The Los Angeles Sparks will tip off their season on July 25 at 12:00 p.m. against the Phoenix Mercury. The team is working to be a versatile power as they gear up for this unorthodox season.
While training for a new season, WNBA players are taking a stand against social injustices. Several WNBA players, including guard Tierra Ruffin-Pratt, will have the name Breonna Taylor on the back of their jerseys.
“Her killers have not been arrested,” Ruffin-Pratt said. “So we’re still trying to fight for justice for her and make a statement as a league that we’re still standing with her, and even though we’re not out there on the front lines, we’re still trying to make some noise here in the Wubble.”
While the Sparks reached the WNBA semifinals last season, they suffered through injuries and suspensions. A key precedence this season is to not put too much competitive stress on their core players so they can maintain good health.
The COVID-19 pandemic forced the Sparks to start their training camp with most of their roster present, while some players missed part of it due to overseas and collegiate commitments in previous seasons. This also allowed the Sparks to build chemistry amongst each other.
“I think the circumstances that have been difficult for all of us around the world has really forced us as a group … to buy [in] together and come together more often to support each other,” said head coach Derek Fisher. “I think we’ve seen that type of energy since we’ve been here together.”
With travel being a major issue in the WNBA in previous seasons, the Wubble allows players to spend more time working on their game than on commuting. This is a benefit to forward Candace Parker, who had a one-hour commute from her home to Staples Center.
“We’ll get on a bus and we’ll ride 20 minutes and we’ll be back at our apartments and we can do recovery,” Parker said. “We’re all here and the focus is basketball. There’s other things to do, but there’s not a lot of other distractions as well.”
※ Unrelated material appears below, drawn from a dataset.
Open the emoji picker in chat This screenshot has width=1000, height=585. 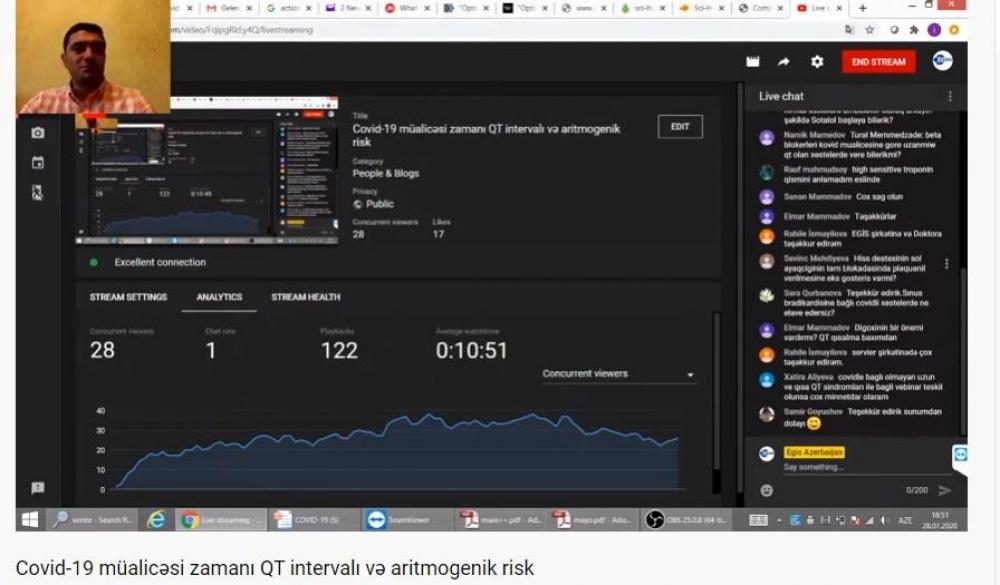click(767, 491)
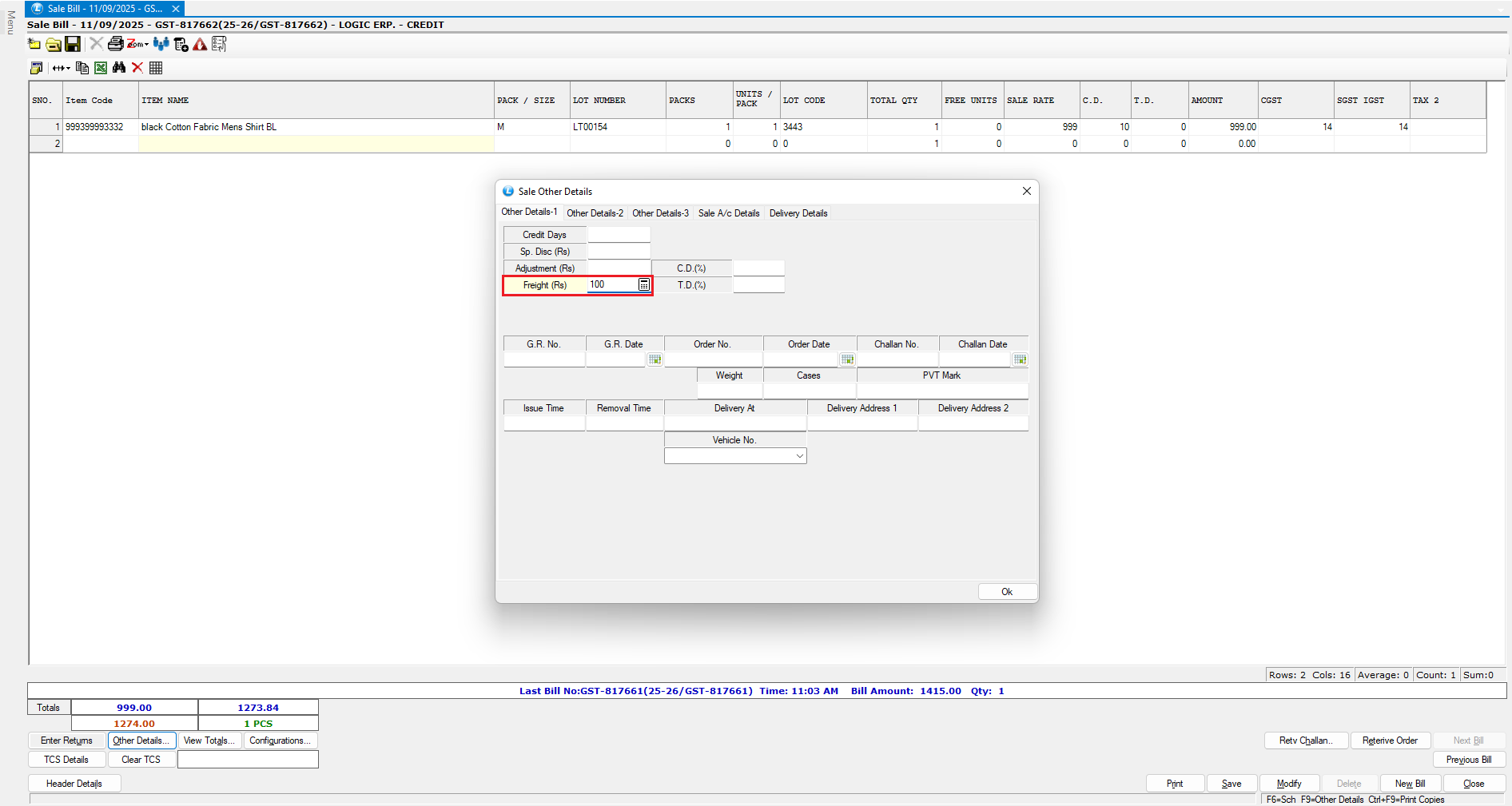Image resolution: width=1512 pixels, height=806 pixels.
Task: Expand the Vehicle No. dropdown
Action: [x=798, y=456]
During practices, rookie guard Te’a Cooper has been assigned to defend guard Chelsea Gray. Cooper’s defensive skills was one thing she noticed.
“She’s trying to find her voice and how to command out there on the court,” Gray said. “I think she’s on the path of doing that, understanding and learning.”
Fisher designed practices to ease the players back into their typical intensity. His desire is to keep injuries at a minimum throughout the season. They did not start doing five-on-five full-court transition drills until last week after being in the IMG Academy for two weeks.
“We practice three days full strength and then we take a day off,” said guard Seimone Augustus. “He’s been doing a great job at slowly ramping up practice to get us to where we need to be.”
Early in their stay at the Wubble, forward Nneka Ogwumike treated the Sparks and other teams to a meal catered by Chipotle. Other perks that players are getting are yoga classes, spots at the IMG Academy driving range and personalized birthday cakes for players celebrating their birthday during the season.
“I’m gonna try to get more Chipotle. That was an amazing thing that Chipotle had set up,” Ogwumike said. “We’re constantly surveying players and asking questions and a part of conversations between the league to create a more home experience.”